WBNA AND NEIGHBORS RALLY TO SAVE HISTORIC NEIGHBORHOOD SCHOOL FROM DEMOLITON

WBNA board members and staff at Grove Street School on Saturday to halt demolition

Providence--Last Monday, 2/29, the West Broadway Neighborhood Association (WBNA) responded to complaints from neighbors of the Grove Street School that workers onsite claimed that the building was going to be demolished. The WBNA sent out an email alert to all of its members and citywide contacts urging them to contact the Mayor. In response to numerous phone calls and emails the City issued a Stop Work Order for the building and attached it to the front door of the school.

Kari Lang, Executive Director of the WBNA, said that she was beginning a tour of the neighborhood with board members as part of the annual board retreat on Saturday, February 3 rd. "The tour came to an abrupt stop when a neighbor drove up and announced that the Grove Street School was being demolished." Board members immediately called the police, city officials and local news stations. "Fortunately, we were nearby the school on our tour and were able to get there in advance of police. We were stunned and dismayed to see the bulldozer was striking the building when we arrived. We told the demolition contractor to stop and after several minutes they did so," explained Lang.
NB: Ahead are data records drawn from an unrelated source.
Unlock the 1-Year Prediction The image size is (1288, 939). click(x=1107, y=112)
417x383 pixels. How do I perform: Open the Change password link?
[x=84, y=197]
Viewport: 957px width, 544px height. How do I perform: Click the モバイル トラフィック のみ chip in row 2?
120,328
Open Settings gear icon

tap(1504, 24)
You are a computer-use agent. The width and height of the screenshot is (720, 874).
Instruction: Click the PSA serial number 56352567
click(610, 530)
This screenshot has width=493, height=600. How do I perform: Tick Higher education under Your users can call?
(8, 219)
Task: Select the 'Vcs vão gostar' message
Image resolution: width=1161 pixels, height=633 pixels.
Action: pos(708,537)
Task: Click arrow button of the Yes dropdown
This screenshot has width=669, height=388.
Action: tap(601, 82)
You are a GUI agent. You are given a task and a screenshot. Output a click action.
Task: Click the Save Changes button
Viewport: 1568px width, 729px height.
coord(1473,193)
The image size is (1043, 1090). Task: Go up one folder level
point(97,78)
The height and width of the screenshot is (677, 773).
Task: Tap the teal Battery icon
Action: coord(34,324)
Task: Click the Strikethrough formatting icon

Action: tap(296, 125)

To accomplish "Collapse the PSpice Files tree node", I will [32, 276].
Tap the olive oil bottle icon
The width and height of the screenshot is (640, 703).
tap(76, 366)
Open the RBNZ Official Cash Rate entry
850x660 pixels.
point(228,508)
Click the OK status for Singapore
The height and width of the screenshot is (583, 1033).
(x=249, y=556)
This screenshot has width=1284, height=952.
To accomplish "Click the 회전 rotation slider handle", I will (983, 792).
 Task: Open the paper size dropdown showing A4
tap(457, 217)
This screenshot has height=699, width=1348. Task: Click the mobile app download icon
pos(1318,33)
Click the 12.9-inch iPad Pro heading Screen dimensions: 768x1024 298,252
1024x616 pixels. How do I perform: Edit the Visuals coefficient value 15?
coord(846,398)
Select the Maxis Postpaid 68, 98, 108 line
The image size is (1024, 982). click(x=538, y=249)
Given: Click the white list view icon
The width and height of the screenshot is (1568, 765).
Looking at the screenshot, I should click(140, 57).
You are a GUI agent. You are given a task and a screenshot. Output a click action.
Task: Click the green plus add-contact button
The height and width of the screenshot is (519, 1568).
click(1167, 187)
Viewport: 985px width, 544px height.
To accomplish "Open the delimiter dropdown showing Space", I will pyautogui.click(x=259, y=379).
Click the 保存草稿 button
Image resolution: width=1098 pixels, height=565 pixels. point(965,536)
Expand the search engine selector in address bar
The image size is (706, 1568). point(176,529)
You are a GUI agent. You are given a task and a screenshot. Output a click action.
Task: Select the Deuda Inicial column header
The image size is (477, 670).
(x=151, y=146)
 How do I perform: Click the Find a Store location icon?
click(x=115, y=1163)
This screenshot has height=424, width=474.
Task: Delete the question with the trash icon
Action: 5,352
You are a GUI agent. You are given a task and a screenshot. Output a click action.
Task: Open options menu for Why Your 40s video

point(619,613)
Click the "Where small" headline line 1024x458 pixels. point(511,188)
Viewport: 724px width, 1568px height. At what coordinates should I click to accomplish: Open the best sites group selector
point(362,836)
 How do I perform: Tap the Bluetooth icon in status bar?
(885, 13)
Police, city officials and the Mayor arrived on the scene and confirmed that the contractor was doing work without a demolition permit and against the City's Stop Work Order. WBNA board members, staff, and other concerned neighbors remained at the school until the demolition crew left and 24-hour police detail set up post to ensure that no further destruction of the building took place.

"The community came together in response to the threat to a treasured historic school building. Their action and the City's prompt response we hope will change this devastating blow into a preservation victory," said WBNA board member and neighbor of the Grove Street School, Anne Tait.

On Monday, February 05, the Rhode Island Superior Court issued an Order Granting The City's Emergency Motion For Injunctive Relief which states that no further demolition or alteration may be made to the Grove Street School. Additionally, the WBNA has been informed by city officials that they are looking at various actions to protect the building, including a Providence Redevelopment Agency meeting on Thursday, February 8th at 4pm at the Department of Planning and Development, 400 Westminster Street, 4th floor to hear plans for the acquisition of the Grove Street School from the current property owners.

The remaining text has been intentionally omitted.